As shown schematically in the FIGURE, oil and gas leaving an oil well head or a location within a refinery are directed through a gas and oil separator from which gases and some entrained vapors flow through a pressure and flow control before reaching the inlet conduit 24 for the ignitor 10. Conduit 24 extends into chamber 14, preferably at lower portion 18, and then bends upwardly at elbow 26 to form an upwardly projecting extension 28. The upper end of extension 28 preferably is closed by a suitable cap 30. Gases flowing through conduit 24-28 are caused to flow through laterally opening discharge apertures 32 in the wall of conduit 24-28, so that the gases are directed toward and impinge upon the interior walls of chamber 14. As the gases expand within chamber 14 and contact the relatively cool walls of extension 28 and conduit 12, at least some of the entrained water and hydrocarbon vapors are caused to condense and the resulting condensates flow downwardly toward lower end 22. Any condensate which forms inside extension 28 passes into chamber 14 through a downwardly opening aperture 36 provided at elbow 28.
Preferably, apertures 32 and 36 are sized so that there is not an excessive buildup of pressure within upwardly projecting extension 28. An increase in pressure at this location of more than, say, one or two psi would interfere with the proper operation of the pressure and flow control positioned upstream of inlet conduit 24. To avoid such excessive pressure buildup, the combined flow areas of apertures 32 and 36 should be approximately equal to the flow area of inlet conduit 24. To provide adequate expansion of the gases flowing through apertures 32 and 36, the inside diameter of conduit 12 surrounding extension 28 preferably should be at least twice the inside diameter of inlet conduit 24. Thus, the gases flowing through apertures 32 and 36 will expand considerably as they move upward through chamber 14. This expansion tends to reduce turbulence in the gases and to suppress surges so that a considerably more stable flow of gas is achieved at upper portion 16. The reduction of turbulence and suppression of surges is a particularly significant function of chamber 14 since the pressure and flow control typically used in such systems releases gases into inlet conduit 24 only periodically when a sufficient gas pressure has built up. Thus, the gas flow through conduit 24 tends to come in pulses rather than in a steady stream.

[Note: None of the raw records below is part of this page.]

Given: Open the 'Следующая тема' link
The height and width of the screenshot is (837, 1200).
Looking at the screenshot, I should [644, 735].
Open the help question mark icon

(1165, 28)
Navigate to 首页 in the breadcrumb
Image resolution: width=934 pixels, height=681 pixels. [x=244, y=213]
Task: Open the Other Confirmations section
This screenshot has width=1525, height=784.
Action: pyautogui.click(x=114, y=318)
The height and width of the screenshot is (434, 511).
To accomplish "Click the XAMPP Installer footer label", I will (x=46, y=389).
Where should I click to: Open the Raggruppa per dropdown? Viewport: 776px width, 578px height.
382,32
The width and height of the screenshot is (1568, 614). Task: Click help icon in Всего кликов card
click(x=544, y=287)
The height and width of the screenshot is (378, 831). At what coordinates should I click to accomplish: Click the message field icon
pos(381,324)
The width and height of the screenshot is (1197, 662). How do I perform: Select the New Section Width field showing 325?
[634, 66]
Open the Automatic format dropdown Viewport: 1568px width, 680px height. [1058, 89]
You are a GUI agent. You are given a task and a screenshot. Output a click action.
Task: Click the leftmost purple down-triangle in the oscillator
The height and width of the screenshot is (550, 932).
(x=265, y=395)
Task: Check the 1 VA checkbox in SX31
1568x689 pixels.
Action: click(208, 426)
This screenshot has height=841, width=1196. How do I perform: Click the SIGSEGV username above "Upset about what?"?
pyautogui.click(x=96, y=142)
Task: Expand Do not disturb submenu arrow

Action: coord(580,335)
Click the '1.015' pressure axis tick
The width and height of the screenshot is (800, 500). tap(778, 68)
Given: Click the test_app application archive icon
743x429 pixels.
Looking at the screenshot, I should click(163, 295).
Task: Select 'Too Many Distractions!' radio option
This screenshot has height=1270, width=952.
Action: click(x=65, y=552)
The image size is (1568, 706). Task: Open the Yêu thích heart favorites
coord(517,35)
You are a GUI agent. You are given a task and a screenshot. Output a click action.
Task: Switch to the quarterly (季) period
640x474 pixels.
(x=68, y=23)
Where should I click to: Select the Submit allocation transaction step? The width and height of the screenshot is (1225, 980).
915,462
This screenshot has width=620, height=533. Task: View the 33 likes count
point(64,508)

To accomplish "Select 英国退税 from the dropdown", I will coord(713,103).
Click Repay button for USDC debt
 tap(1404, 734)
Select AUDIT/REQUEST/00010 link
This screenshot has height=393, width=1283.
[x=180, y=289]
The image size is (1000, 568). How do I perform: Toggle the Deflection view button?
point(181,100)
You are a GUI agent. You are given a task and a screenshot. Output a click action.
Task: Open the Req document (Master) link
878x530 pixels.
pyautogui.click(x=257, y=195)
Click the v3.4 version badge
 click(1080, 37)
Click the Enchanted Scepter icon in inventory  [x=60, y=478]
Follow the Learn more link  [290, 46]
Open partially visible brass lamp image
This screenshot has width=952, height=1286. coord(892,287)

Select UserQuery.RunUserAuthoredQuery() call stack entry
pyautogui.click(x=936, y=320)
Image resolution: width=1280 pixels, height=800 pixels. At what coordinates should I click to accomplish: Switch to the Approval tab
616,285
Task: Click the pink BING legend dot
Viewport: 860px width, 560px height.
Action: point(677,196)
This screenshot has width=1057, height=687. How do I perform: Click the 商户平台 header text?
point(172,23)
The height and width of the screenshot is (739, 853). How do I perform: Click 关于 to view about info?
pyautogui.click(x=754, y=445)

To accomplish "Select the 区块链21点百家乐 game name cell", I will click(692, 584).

Upper portion 16 of conduit 12 preferably comprises a necked down section 38 which reduces the cross-sectional area of chamber 14 to a magnitude approximately equal to that of inlet conduit 24. The smooth reduction in area achieved with portion 28 causes the velocity of the gases to increase without introducing unwanted turbulence. Upper portion 16 also comprises a plurality of laterally opening, vertically spaced discharge apertures 40 through which a portion of the gases flowing upward within chamber 14 is withdrawn to the exterior of conduit 12. The combined cross-sectional area of apertures 40 preferably is less than one-half the cross-sectional area of inlet pipe 24. To ensure that a sufficient portion of the gases moving upwardly within chamber 14 passes through apertures 40 to the exterior of conduit 12, a downwardly and inwardly projecting deflection plate 42 is provided above at least one of apertures 40 to direct a portion of the gases outwardly through the underlying aperture 40. It would also be possible within the scope of the invention, to provide conduit 12 with a constant cross-sectional area at its upper portion 16 and to increase the size of deflection plate 42 as necessary to ensure that a sufficient quantity of gas is deflected through at least one of apertures 40.
Surrounding upper portion 16 is a cylindrical metal sleeve or wind bonnet 44 of about the same diameter as the central portion of conduit 12. The lower end of wind bonnet 44 is radially and axially spaced from necked down portion 38. Wind bonnet 44 is supported on a suitable bracket 46, shown fragmentarily, by means of a plurality of adjustment screws and nuts 48,50. By this means, the axial position of sleeve 46 can be adjusted as necessary relative to necked down portion 38 to change the clearance between wind bonnet 44 and conduit 12 so that an appropriate amount of combustion air can be supplied to the space between conduit 12 and wind bonnet 44 for a pilot flame. Preferably, open end 20 of chamber 14 is positioned somewhat above the upper edge of wind bonnet 44.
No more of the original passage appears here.